Plusieurs juges sont assassinés ; l’inspecteur Rogas a la conviction que le meurtrier est un justiciable injustement condamné, mais sa hiérarchie pense que les crimes sont dus aux groupuscules gauchistes qui s’agitent dans le pays.
Le roman de Sciascia dont est tiré le film n’est pas l’un de ses meilleurs. Il manque d’unité de ton, d’action, et se perd en digressions pseudo philosophiques. Rosi gomme le ton badin qui imprègne la première partie, et tire le scénario vers l’analyse politique italienne du moment, tout en restant fidèle à la trame et même aux dialogues du livre. L’œuvre qui en résulte est surprenante, et peut se voir soit comme un film policier, soit comme film politique.
Concernant le premier aspect, Rosi campe avec bonheur un personnage solitaire, Rogas (Lino Ventura), qui au fil de son enquête en vient à douter de sa hiérarchie. La progression du suspens est bien menée, les scènes de foule, de réception ou d’interrogatoires de gauchistes ont un aspect Fellinien roboratif.
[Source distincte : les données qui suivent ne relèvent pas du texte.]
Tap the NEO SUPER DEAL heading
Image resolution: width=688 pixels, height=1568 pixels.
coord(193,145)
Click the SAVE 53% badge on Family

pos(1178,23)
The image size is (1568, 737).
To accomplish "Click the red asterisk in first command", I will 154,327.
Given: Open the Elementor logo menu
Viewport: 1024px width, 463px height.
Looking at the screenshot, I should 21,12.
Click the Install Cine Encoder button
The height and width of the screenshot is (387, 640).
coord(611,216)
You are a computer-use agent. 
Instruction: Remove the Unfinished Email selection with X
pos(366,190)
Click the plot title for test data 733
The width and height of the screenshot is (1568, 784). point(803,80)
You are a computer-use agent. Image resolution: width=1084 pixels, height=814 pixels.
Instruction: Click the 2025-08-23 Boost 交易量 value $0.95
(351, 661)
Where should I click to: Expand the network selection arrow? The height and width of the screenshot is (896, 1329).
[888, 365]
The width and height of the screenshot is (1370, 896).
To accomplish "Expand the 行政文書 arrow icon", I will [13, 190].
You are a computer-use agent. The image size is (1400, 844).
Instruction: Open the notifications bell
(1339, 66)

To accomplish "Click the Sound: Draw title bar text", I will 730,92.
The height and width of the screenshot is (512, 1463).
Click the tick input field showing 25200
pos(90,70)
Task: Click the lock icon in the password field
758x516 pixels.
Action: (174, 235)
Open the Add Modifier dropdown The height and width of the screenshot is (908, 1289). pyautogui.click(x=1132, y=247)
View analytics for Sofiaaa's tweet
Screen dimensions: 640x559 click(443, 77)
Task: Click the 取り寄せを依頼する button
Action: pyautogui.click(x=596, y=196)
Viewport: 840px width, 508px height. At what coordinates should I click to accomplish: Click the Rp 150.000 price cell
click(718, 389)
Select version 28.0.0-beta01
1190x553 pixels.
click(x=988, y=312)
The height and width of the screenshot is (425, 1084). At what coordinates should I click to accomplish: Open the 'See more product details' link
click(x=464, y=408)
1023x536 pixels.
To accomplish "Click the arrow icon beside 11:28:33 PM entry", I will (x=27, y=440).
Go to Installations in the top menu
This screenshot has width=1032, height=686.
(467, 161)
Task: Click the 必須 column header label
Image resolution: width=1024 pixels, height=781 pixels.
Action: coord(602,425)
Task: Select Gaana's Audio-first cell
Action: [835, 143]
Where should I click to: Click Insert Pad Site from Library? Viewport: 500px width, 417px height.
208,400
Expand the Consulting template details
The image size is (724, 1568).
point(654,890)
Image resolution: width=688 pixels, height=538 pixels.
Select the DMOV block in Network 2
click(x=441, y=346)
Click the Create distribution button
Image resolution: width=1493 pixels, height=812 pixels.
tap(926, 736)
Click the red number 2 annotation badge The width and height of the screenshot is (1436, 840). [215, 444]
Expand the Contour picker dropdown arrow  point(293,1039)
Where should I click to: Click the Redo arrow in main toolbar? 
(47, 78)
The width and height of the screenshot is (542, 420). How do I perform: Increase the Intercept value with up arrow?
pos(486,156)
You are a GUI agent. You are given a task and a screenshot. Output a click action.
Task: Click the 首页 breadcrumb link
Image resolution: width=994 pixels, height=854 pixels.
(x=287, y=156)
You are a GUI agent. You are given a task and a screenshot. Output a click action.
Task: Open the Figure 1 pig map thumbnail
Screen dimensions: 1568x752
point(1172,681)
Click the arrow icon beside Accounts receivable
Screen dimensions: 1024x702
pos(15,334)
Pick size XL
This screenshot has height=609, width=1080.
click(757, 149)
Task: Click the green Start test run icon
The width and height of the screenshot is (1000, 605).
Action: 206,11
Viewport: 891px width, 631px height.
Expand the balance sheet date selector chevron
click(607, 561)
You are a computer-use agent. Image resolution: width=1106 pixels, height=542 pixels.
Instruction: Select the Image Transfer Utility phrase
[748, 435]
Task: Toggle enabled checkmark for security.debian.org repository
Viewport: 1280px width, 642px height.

Concernant le second aspect, Rosi jette un regard cruel sur un monde politique cynique, pour lequel la notion d’allié objectif, chère aux communistes, prend tout son sens. Une caste qui cherche à créer le soulèvement populaire pour justifier une prise de pouvoir par l’armée.
A l’actif du film une intéressante recherche formelle, un climat crépusculaire et plusieurs scènes remarquables, dont celle d’ouverture, tournée pour partie dans les catacombes de Palerme, et la scène finale tournée sans dialogues dans le musée.
A son passif un rythme trop lent du à des prises de vues inutiles, et une certaine dispersion du propos, venant elle du roman.
Malgré ces réserves, un film tout à fait intéressant, et très révélateur d’une époque où, comme le dit le responsable du PCI, paraphrasant Trotski, la vérité n’est pas toujours révolutionnaire.